RECORDS SHOWN =
════════

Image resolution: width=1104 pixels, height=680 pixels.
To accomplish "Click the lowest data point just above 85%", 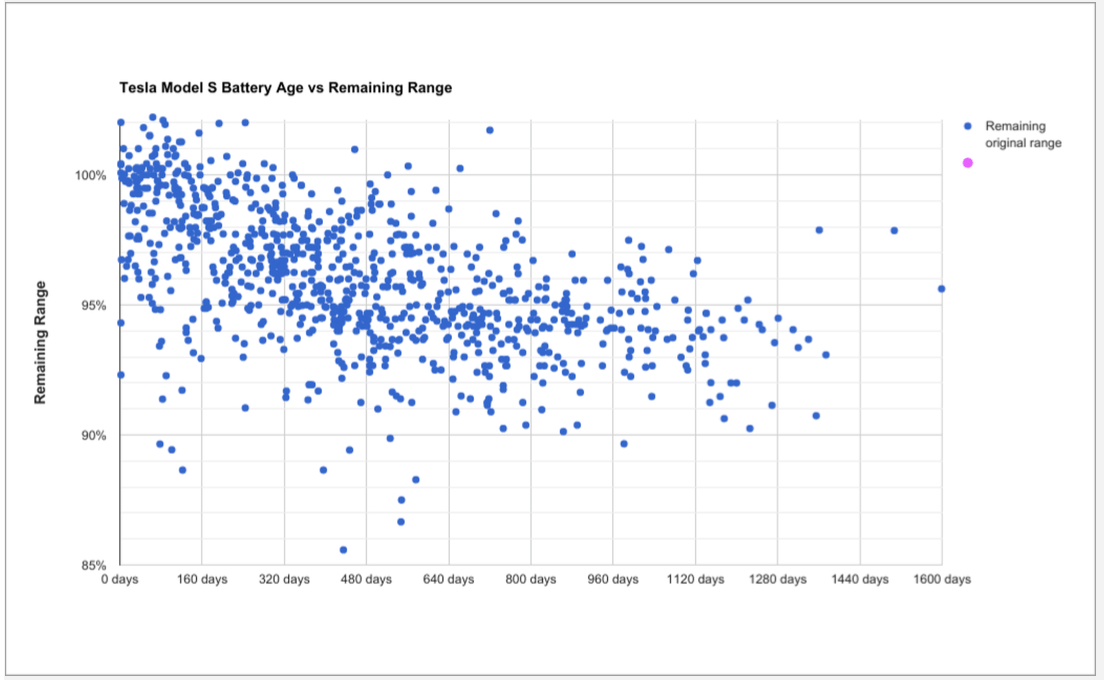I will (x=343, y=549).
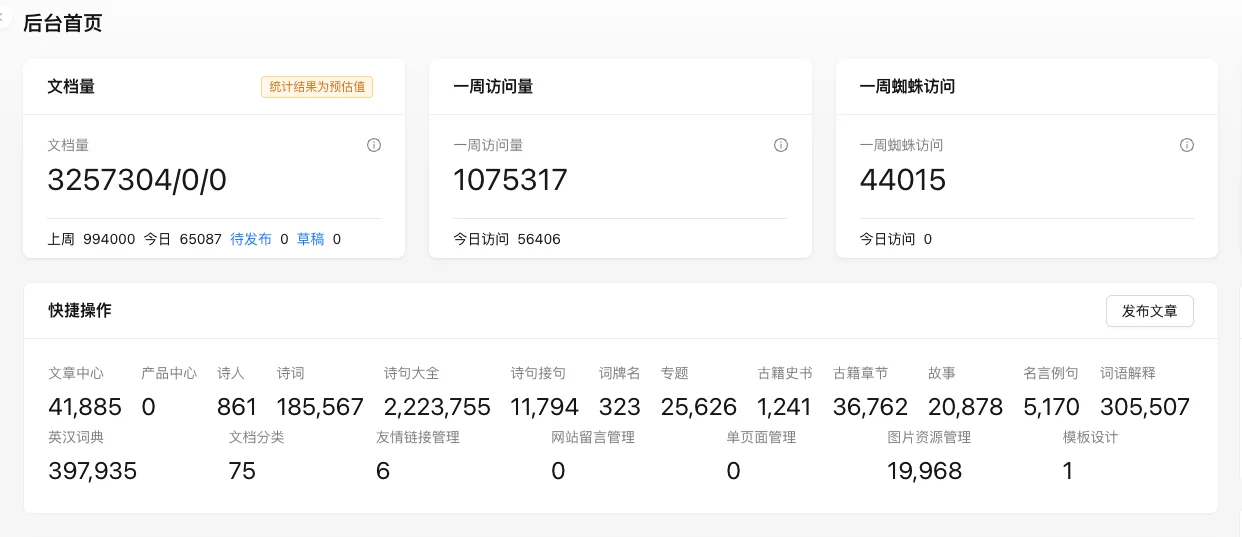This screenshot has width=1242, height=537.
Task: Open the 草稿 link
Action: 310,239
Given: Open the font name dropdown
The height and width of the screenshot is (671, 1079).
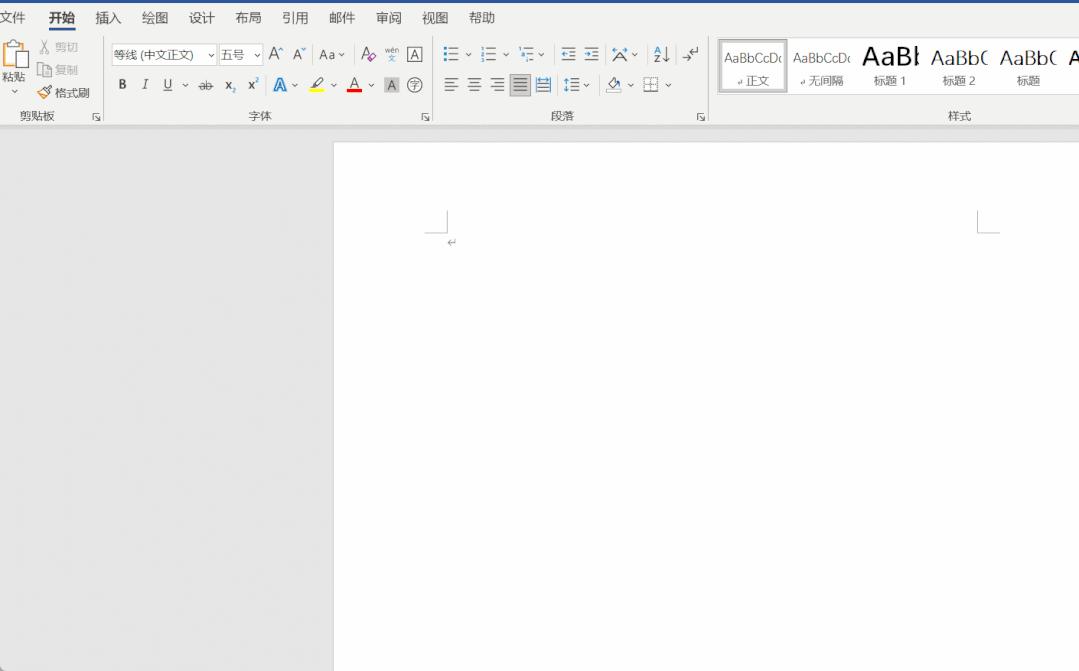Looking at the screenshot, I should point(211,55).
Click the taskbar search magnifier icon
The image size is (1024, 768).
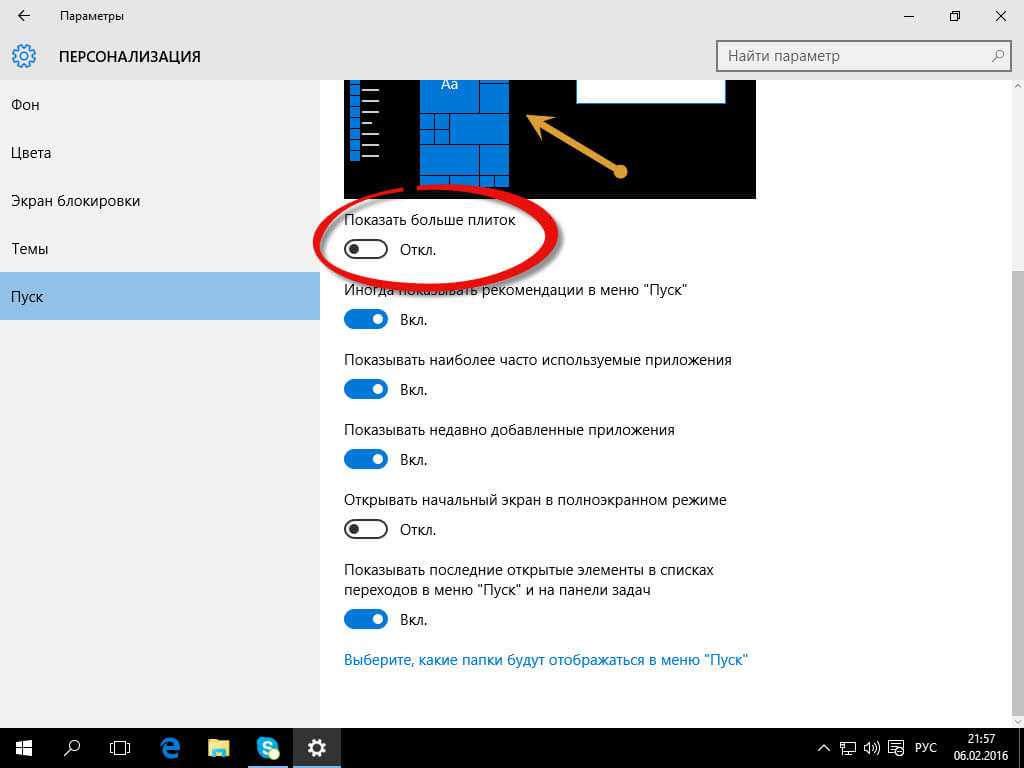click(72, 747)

════════

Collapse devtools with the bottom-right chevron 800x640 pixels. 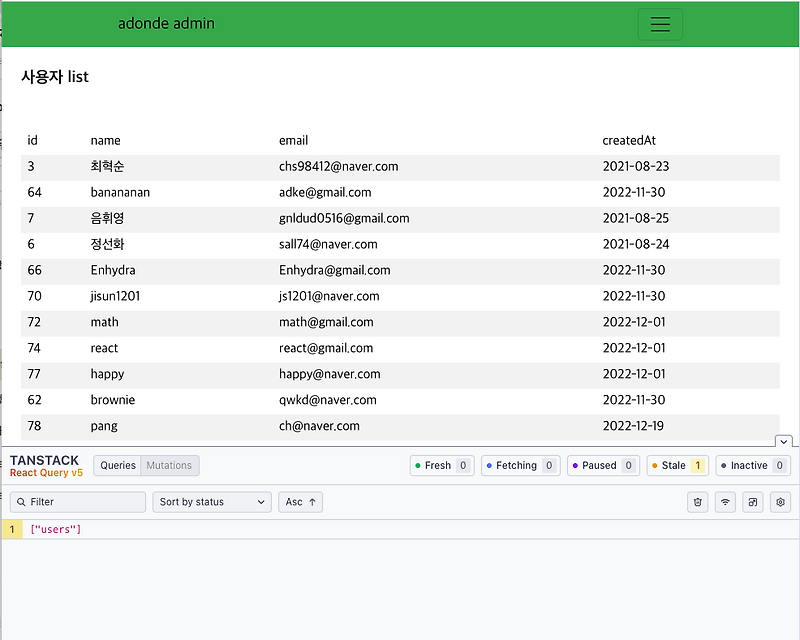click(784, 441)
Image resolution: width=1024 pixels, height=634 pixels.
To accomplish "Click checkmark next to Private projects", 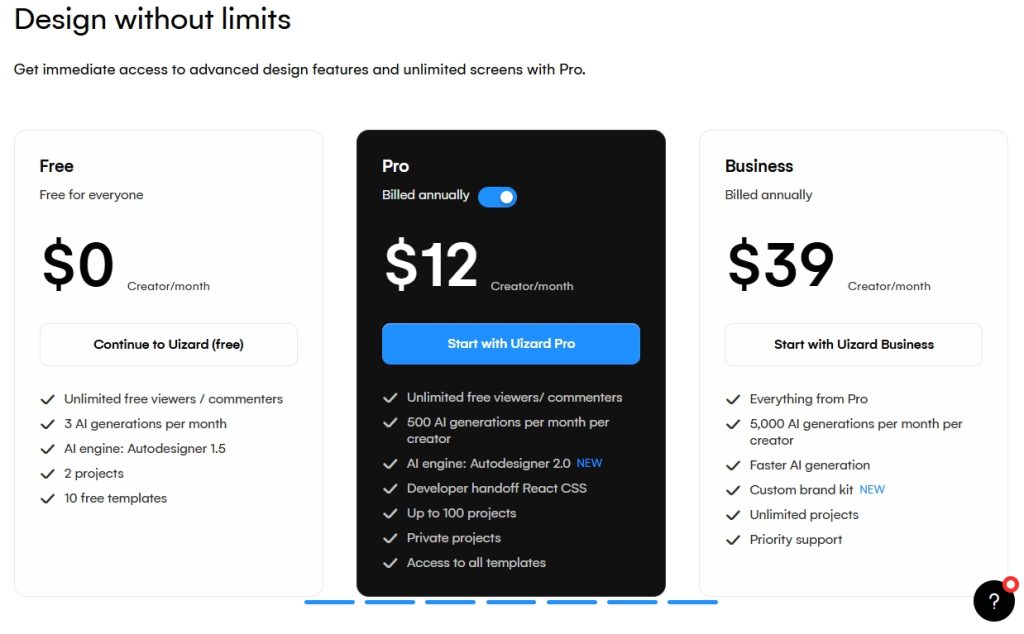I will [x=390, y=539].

════════

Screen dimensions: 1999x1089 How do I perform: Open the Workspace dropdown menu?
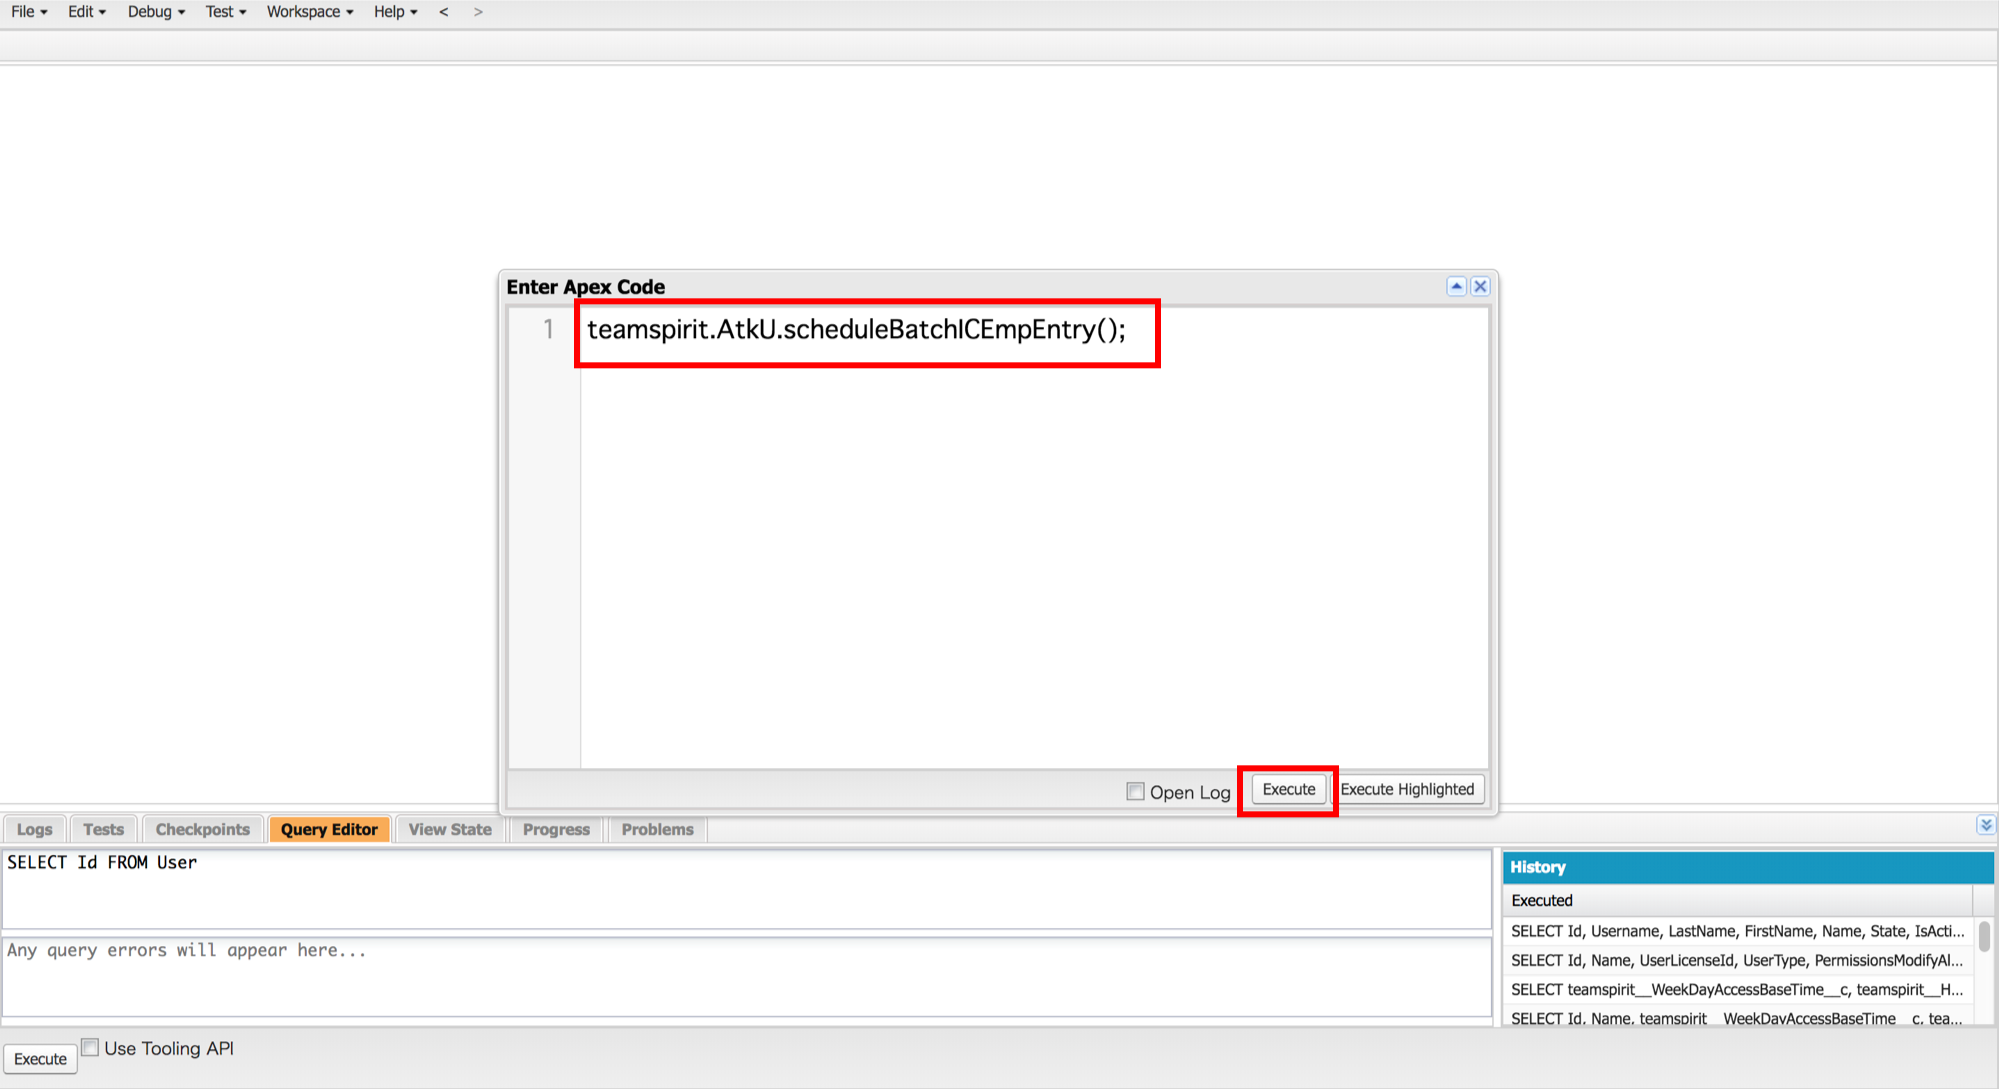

════════

TASK OBJECTIVE = Write out the rows again word for word, starting at the line that contains "Given: Open the font name dropdown" and stopping after the line that contains "click(72, 747)". Leave the pictures out.

EXERCISE OUTPUT =
Given: Open the font name dropdown
The height and width of the screenshot is (671, 1079).
Looking at the screenshot, I should point(211,55).
Click the taskbar search magnifier icon
The image size is (1024, 768).
click(72, 747)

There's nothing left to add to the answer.